Researchers have long struggled to effectively represent and generate Boundary Representation (B-rep) models, typically relying on complex, graph-based methods that separate geometry and topology. Now, Jiahao Li, Yunpeng Bai (National University of Singapore), and Yongkang Dai (Northwestern Polytechnical University), alongside Guo et al, present a novel approach , BrepARG , which uniquely encodes B-rep geometry and topology into a single, holistic token sequence. This breakthrough enables the application of powerful sequence-based generative frameworks, previously inaccessible to B-rep modelling, and demonstrably achieves state-of-the-art performance. By representing the entire B-rep as a hierarchical sequence of tokens, BrepARG not only validates a new feasibility for B-rep generation but also opens exciting avenues for future research in this field.
Specifically, BrepARG employs a hierarchical tokenisation process, creating three distinct token types: geometry and position tokens capturing geometric features, and face index tokens representing topological connections. The team achieved holistic sequence construction by first building geometry blocks, representing faces and edges, using these tokens, followed by sequencing these blocks with a topology-aware scheme.
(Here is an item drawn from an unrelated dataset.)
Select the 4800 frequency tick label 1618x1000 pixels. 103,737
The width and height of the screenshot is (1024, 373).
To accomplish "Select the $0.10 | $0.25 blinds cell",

This meticulous process culminates in a complete, holistic sequence representation of the entire B-rep model.
This breakthrough reveals a significant departure from existing methods that rely on stage-wise learning or multi-component architectures, which often lead to fragmented representations and increased model complexity. By holistically representing B-rep data, BrepARG eliminates the need for these complex pipelines, enabling the model to capture the full heterogeneity and interdependence inherent in B-rep structures. The work opens possibilities for automating and enhancing CAD modelling processes, offering a more efficient and streamlined approach to solid model generation. Training BrepARG required approximately 1.2 days using 4 NVIDIA H20 GPUs, while inference on a single RTX 4090 takes around 1.5 seconds per B-rep, demonstrating its practical efficiency.
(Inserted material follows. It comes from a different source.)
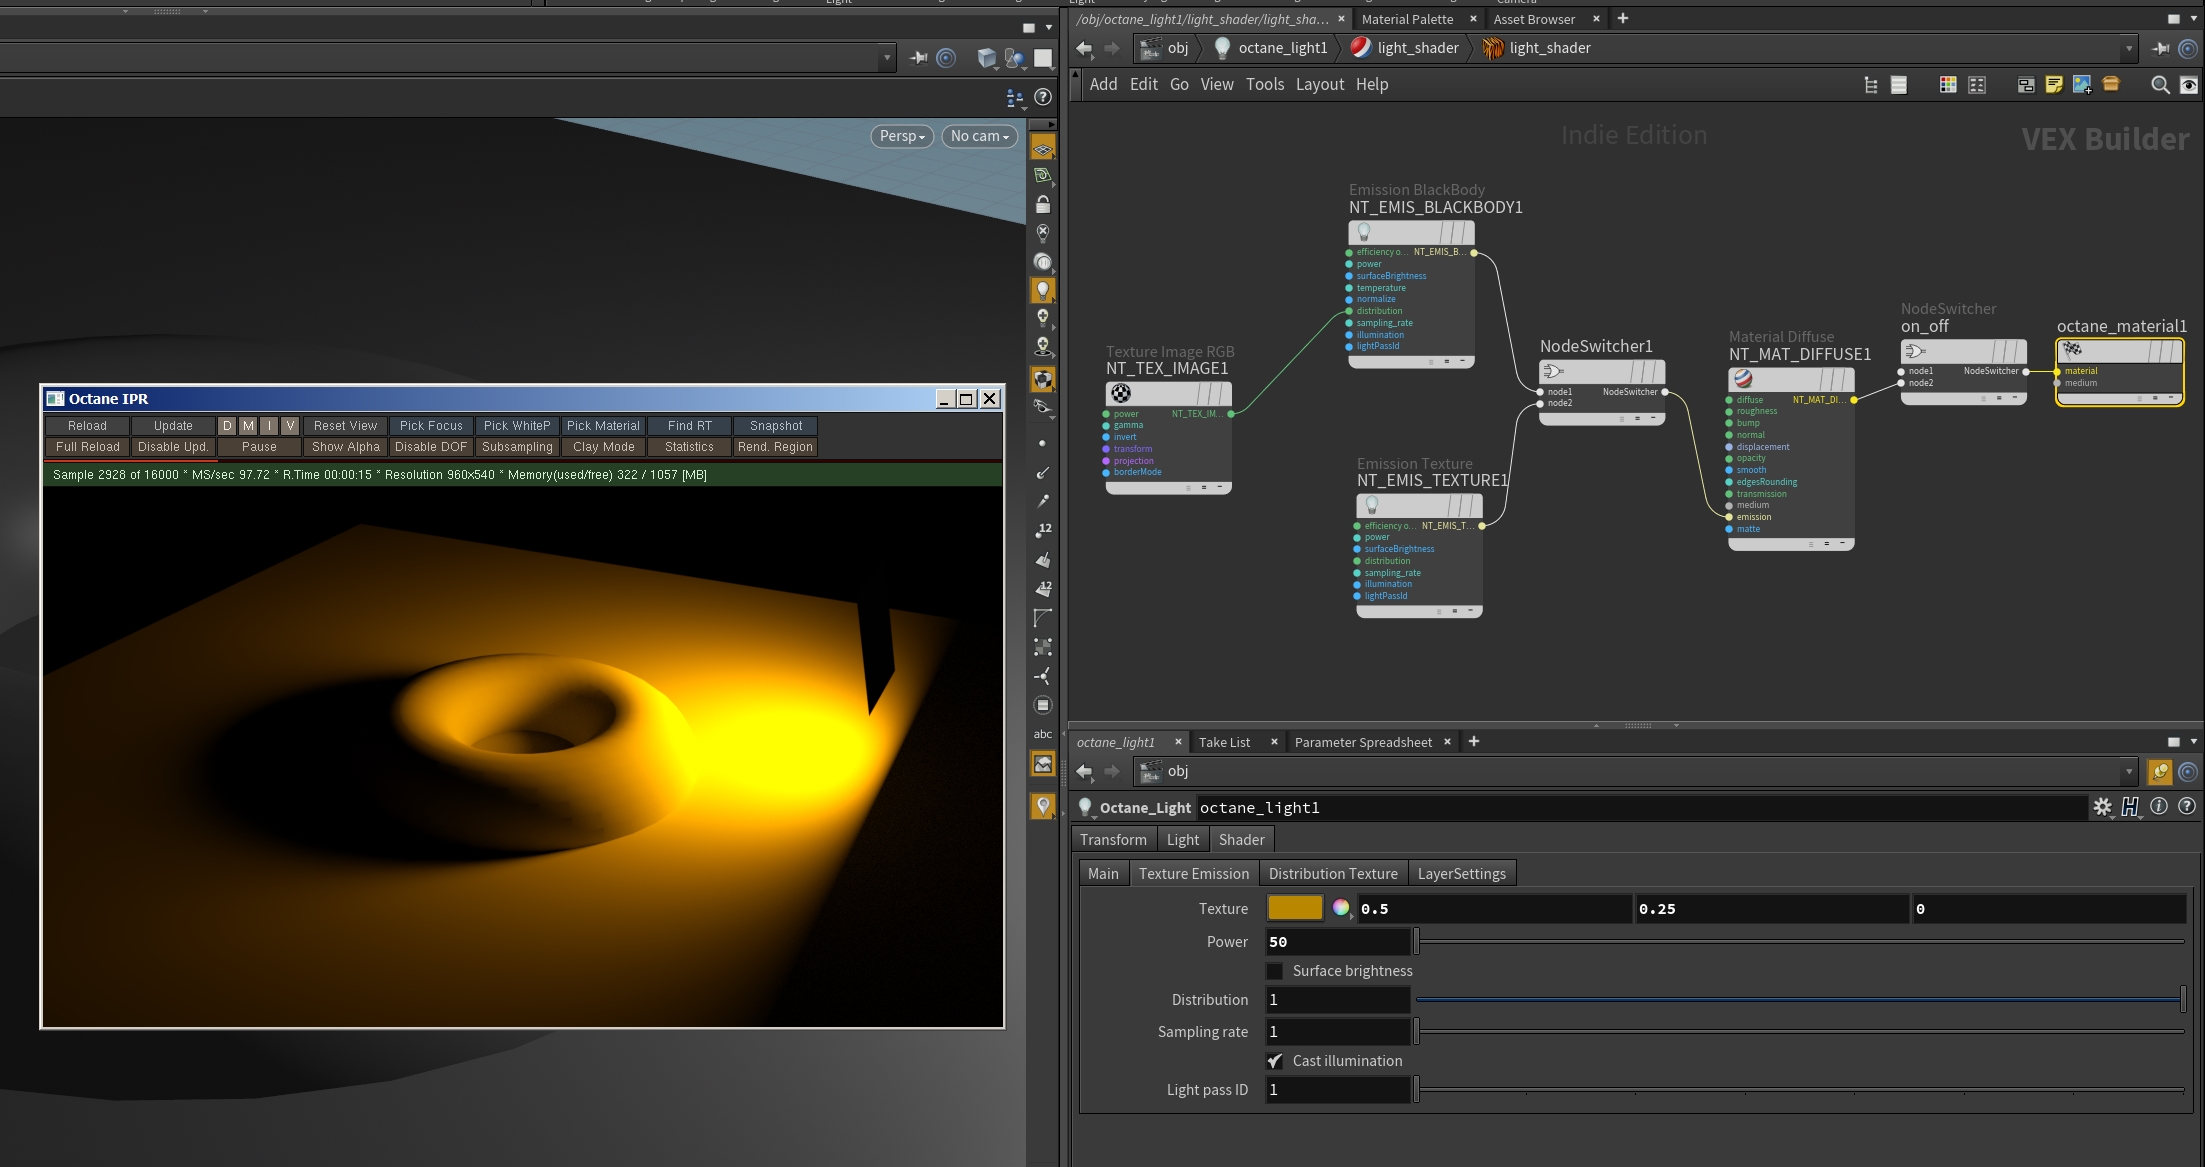Viewport: 2205px width, 1167px height.
Task: Click the gear settings icon for octane_light1
Action: click(2102, 807)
Furthermore, the study proves the effectiveness of the autoregressive framework in co-generating geometric shapes and topological connections in a single, unified stream. The researchers detail a novel uniform scalar quantization algorithm for encoding 3D positions into Position Tokens, and a vector-quantized variational autoencoder (VQ-VAE) for generating Geometry Tokens from UV-sampled geometric primitives. These technical innovations contribute to the overall robustness and performance of the BrepARG framework, solidifying its position as a leading solution for B-rep generation.
Scientists Method
The core innovation lies in representing the complete B-rep geometry and topology as a single token sequence, facilitating direct autoregressive modeling and eliminating fragmented representations common in prior approaches. Researchers developed a three-token system for encoding B-rep data: Geometry Tokens representing geometric features, Position Tokens encoding 3D positions via a newly designed uniform scalar quantization algorithm, and Face Index Tokens capturing topological information. Geometry and topology of faces and edges are discretised separately, with geometry primitives UV-sampled and tokenized by mapping variational autoencoder (VQ-VAE) latents to codebook indices using nearest neighbour search. Subsequently, the team constructed geometry blocks, each comprising all three token types and representing a single face or edge, forming the basis for sequence construction.
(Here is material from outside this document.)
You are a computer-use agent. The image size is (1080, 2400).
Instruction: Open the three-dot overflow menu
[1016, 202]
Experiments employed a topology-aware sequentialization scheme to arrange face and edge blocks, enforcing causal ordering while preserving local structural relationships, a critical step in maintaining B-rep integrity. The face and edge block sequences were then assembled with necessary markers to create the final holistic sequence representation, ready for autoregressive modeling. To leverage this representation, scientists implemented a multi-layer decoder-only transformer with causal masking, training it to predict the next token in the sequence and learn the joint distribution of geometric and topological elements. This autoregressive framework enables co-generation of shapes and connections in a single stream, achieving end-to-end B-rep sequence generation.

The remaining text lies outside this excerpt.